→ The task:
Return each line of the rows below that includes the word "folder".
------ The records ------
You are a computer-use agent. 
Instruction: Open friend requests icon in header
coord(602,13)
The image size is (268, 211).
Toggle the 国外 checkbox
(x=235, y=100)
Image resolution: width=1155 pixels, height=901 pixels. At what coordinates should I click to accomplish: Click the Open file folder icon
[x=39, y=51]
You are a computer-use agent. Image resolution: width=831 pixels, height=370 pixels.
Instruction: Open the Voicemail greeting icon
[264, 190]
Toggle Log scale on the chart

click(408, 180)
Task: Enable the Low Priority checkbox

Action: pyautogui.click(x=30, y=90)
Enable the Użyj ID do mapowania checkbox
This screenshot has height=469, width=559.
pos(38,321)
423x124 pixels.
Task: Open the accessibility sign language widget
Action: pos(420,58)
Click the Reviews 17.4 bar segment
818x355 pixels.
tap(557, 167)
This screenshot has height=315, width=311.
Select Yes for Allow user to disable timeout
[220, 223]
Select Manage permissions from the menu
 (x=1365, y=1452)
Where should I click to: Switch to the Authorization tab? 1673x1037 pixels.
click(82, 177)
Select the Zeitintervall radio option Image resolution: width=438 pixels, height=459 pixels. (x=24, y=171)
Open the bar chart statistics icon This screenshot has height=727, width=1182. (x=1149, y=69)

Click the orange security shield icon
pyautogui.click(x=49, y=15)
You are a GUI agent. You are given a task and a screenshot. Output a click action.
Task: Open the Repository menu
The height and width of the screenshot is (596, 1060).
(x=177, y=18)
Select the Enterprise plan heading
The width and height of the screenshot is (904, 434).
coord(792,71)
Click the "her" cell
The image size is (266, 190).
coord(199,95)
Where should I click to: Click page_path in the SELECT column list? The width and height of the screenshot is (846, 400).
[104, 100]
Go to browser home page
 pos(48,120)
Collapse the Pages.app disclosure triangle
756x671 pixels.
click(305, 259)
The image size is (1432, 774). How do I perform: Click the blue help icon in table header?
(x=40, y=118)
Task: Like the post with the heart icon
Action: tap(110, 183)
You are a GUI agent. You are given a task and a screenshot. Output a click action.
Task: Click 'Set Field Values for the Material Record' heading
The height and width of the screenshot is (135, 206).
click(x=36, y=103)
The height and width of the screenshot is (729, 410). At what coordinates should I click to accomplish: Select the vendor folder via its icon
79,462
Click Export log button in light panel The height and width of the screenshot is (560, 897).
------
→ Written answer:
Image resolution: width=1155 pixels, height=901 pixels. At what coordinates should I click to accomplish: Click the Open file folder icon
The height and width of the screenshot is (729, 410). At what coordinates should I click to accomplish: Select the vendor folder via its icon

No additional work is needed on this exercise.